▸ Directions
1) Please answer these questions about the Death's End review.
(a) Which woman does Death's End primarily follow?
(b) How long before writing the review had the reviewer finished reading the book?
(c) Which two works does the reviewer mention when showing how one-dimensional a simple summary can be?
2) Extend the Death's End review, picking up after its last sentence.

___ Provided passage ___

If you have not read the previous two books into the trilogy, what are you doing? With your life? On this page? Go, shoo, read them now, prepare to have your mind blown.
If you have read them, or if you insist on knowing about the last book in this saga like a chaotically evil person—Death’s End narrates the story of humanity and its relationship with the rest of the cosmos. That’s the easiest way one can put it. But that is like saying the Mahabharata is the story of a feud between families, or that the Bible is about the humans’ relationship with their creator. All of those are true statements, but laughably one-dimensional (pun very much intended, if you know you know).
Like the previous books, it is hard to summarize or say anything about the plot of the book without going into full spoilers. There will be mild spoilers sprinkled in this review because otherwise writing this is impossible. Full disclosure, I finished reading the book literally ten minutes ago as I write this, so this review is going to be—as the title suggests—unhinged and quite possibly non-linear which I think fits the theme, don’t you? Hopefully by the end, this review will make you feel a tenth of the disorientation I am feeling after reading this book.
Unlike the first two books that followed a more or less linear continuity narrating the events that led up to humanity establishing contact with the Trisolarans and the subsequent crisis and how a few characters dealt with it ending with the humans successfully deterring the Trisolaran invasion, Death’s End takes us back to the beginning of when it all started. It follows primarily one woman, Cheng Xin, from the early days of Crisis Era (when the Trisolaran Threat began) and the role she played in the fate of the universe.

___ Material provided ___

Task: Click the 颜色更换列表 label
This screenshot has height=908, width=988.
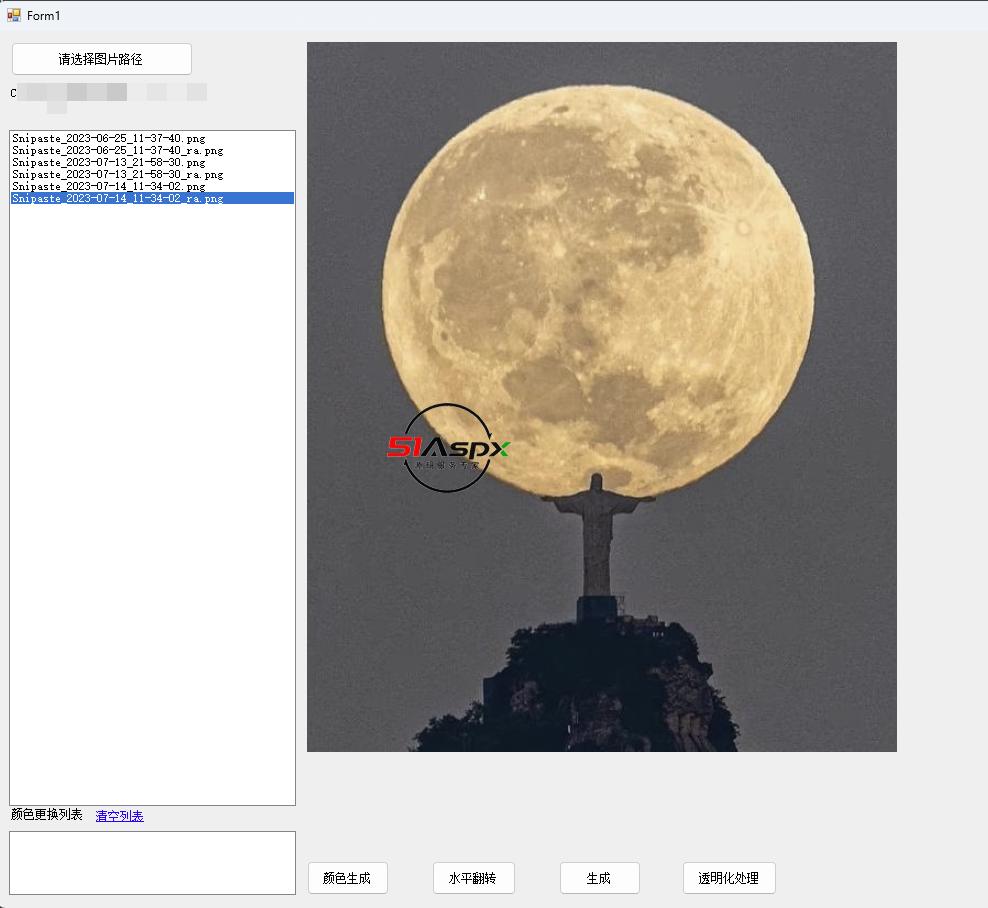Action: coord(47,815)

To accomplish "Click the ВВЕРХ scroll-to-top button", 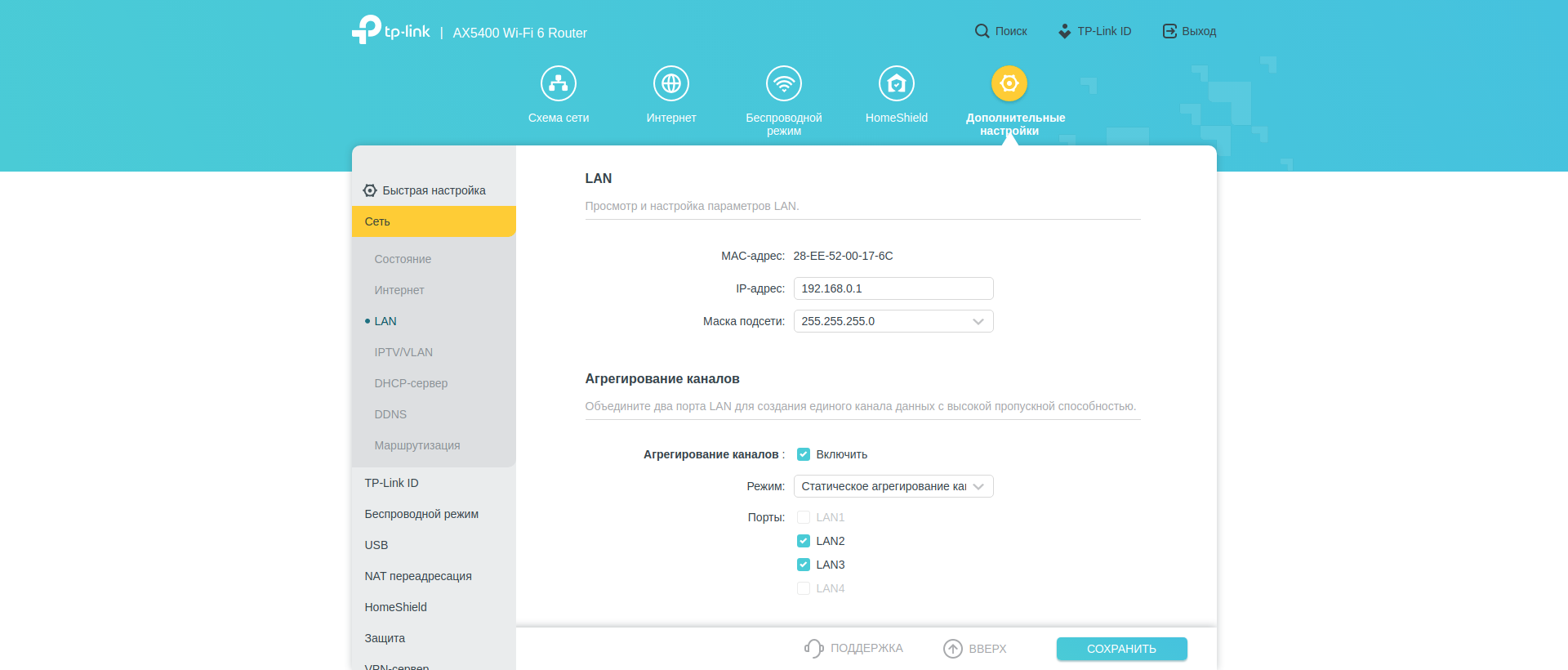I will pos(975,649).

___

▸ Set of answers
1)
(a) Cheng Xin.
(b) Ten minutes.
(c) The Mahabharata and the Bible.

2)
The novel covers a duration of billions of years and traces different eras of existence through the eyes of Cheng Xin, mostly, and a rotating cast of people around her. Three other characters deserve special mention here, who had significant time devoted to them—Thomas Wade, Xin’s superior who often acts as a foil to her characters; AA, Xin’s assistant and close friend who handles a lot of her business and daily affairs for her; and Yun Tianming, the man who loved Cheng Xin from afar since their days as college classmates. It is Tianming’s perspective we get before even Xin’s in the novel. He ends up buying a star for Cheng Xin in the early days of the Crisis Era, and in terms of impact, probably has as much effect on humanity’s course of events as Cheng Xin herself.
Cheng Xin and Yun Tianming are positioned as star-crossed lovers in this novel, in the true sense of the word. There can be no other pair more star-crossed than these two—they own this term now, I’m sorry I don’t make the rules. Their love story spans the entirety of the novel as a fringe story to the larger narrative, and is so incredibly tragic that if I stopped to think about it, it will end me.
I will not spend much time narrating the events of the novel as that is futile in a story of this size. Overall, the experience of reading this book was so strange. It is over 700+ pages long and crosses vast swaths of time, that I feel like I didn’t just read a book, I existed in a timelapse of a universe for a month. The places this story went—dear reader, it was like walking on foot across the earth’s mountains, plains and rivers. The venture and concept of this novel are so grandiose, I feel like that is its only failing. The sheer grandiosity it attempted to cover sometimes weighed it down. The prose occassionally meanders execessively over phenomenon or scientific concepts that seems overdrawn out and boring. But then, this is not a traditional story.
If you expect a clear plot and conflict, stop reading. Reading and appreciating this book requires a massive perspective shift. You need to read this as a commentary, a treatise on existence within the universe, and not the story of single person or even a single race. It took me reading the entire book to realise this and for most readers, it will be the same which makes this an excellent book to reread. Every reread will give new value.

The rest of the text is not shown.